Recent avian flu outbreak reduces U.S. egg-laying flock
On Feb. 8, the first case of Highly Pathogenic Avian Influenza since 2015 was detected in a commercial turkey operation in Indiana. Soon thereafter, HPAI cases were confirmed at commercial operations growing broilers (chickens grown for meat), turkeys, and egg-layers.
Because HPAI can spread quickly, USDA’s Animal and Plant Health Inspection Service depopulates flocks at operations where infections have been detected. Though the outbreak spread slowly in February, the number of HPAI cases increased rapidly in March, just ahead of Easter, when U.S. egg producers often expand their flocks to meet the demand for the upcoming holiday.
As of May 2, HPAI outbreaks have been reported in 164 commercial poultry operations, including 18 egg-laying facilities. Commercial egg-laying hens represent a majority of the birds affected.
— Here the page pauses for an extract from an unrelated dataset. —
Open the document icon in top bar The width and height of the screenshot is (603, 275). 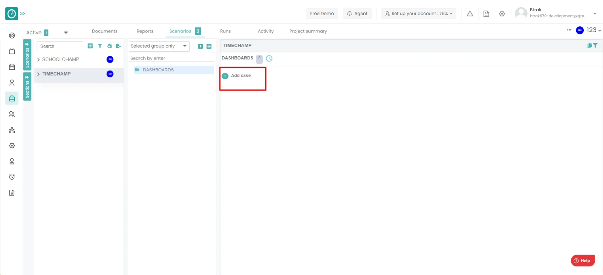tap(486, 14)
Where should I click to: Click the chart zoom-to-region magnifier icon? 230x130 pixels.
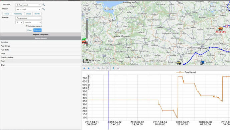click(x=108, y=68)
On April 1, the U.S. table-egg layer flock was estimated at 305.2 million, reflecting, in part, the 16.9 million birds lost to HPAI in March. APHIS reported that an additional 10.7 million layers were affected in April. As of May 2, more than 29 million layers had been lost to HPAI.
During the largest U.S. HPAI outbreak, in 2014–2015, the industry lost 43 million egg layers. At the time the first major cases of the 2022 outbreak in commercial egg layers were confirmed, flock sizes were already smaller than in previous years, including their 2017–2019 pre-pandemic levels.